A deepfake allows us to animate any face and have it say whatever we want that face to say. Useful in resurrecting long dead actors (or recently dead to finish a movie), but incredibly dangerous when it – inevitably – it moves into the political arena. Exonet describes the problem in great detail in this video. From 2017 when you needed a lot of money and a lot of source material to base the deepfake on, to 2022 where only 20 seconds of video are required to make a believable deepfake.
A good deepfake is very hard to identify with currently available tools, but there is a glimmer of hope. Researchers are using Neural Networks to observe blink rates because deepfakes blink less often than real people! That worked well, until deepfake software dded more blinking! Likewise looking for image artifacts from the process worked for a while, until deepfakes got better.
Adobe are in the forefront of tackling the problem by focusing on the source – or authenticity – of the content. In this blog post from 2021 Adobe they not only outline a process for more accurately tracking the source from content creator to viewer, but point out that it will help creators be better credited as their work travels the Internet.

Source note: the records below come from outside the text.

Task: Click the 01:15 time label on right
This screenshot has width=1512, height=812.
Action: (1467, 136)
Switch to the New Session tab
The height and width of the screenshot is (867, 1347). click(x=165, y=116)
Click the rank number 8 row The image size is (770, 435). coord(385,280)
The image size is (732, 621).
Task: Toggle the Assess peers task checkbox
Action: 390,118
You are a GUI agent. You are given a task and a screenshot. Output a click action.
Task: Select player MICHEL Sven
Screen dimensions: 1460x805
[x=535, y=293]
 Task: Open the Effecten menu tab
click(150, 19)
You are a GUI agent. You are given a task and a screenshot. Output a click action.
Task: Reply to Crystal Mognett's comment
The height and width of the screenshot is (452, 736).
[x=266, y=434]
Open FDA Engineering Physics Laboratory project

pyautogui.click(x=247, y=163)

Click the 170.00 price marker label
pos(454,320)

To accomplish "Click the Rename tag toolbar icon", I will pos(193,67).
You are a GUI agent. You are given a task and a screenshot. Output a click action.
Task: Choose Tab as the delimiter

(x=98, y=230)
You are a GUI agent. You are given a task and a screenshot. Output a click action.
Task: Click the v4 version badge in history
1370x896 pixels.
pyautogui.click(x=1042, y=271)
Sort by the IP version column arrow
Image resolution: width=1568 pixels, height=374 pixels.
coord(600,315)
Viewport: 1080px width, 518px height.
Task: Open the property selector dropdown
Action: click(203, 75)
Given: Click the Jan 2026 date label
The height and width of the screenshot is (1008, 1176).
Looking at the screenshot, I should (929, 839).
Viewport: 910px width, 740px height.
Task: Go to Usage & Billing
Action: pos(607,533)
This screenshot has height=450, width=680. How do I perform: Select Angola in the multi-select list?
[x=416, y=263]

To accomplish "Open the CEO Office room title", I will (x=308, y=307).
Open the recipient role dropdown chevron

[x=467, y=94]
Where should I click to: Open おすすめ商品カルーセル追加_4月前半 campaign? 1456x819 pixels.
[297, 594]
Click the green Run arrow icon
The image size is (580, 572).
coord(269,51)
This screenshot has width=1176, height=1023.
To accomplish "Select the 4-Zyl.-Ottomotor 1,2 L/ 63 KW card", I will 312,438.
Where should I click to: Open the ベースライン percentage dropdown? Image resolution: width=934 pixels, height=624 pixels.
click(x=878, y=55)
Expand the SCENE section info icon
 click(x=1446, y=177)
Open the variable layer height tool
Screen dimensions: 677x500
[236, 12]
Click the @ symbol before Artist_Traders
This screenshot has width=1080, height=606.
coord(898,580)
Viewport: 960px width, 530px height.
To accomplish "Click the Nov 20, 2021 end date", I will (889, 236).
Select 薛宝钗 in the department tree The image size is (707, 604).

At the heart of that post is the question of how we know something is authentic. Adobe’s solution is the Content Authenticity Initiative (CAI), which is a collaborative community of technology companies and creators, technologist and journalists focusing on creating open standards for proving authenticity.
While Adobe’s approach will have to do until we have more direct ways to detect deepfakes, when it comes to synthesized voices, there is a “tell.” Researchers at the University of Florida have discovered they can identify synthesized voices by analyzing the shape of the vocal passages required to create that sound!
The problem of identifying deepfakes – visual or auditory – is not going to go away, so it will be important to educate ourselves and others on checking sources before accepting a deepfake as genuine.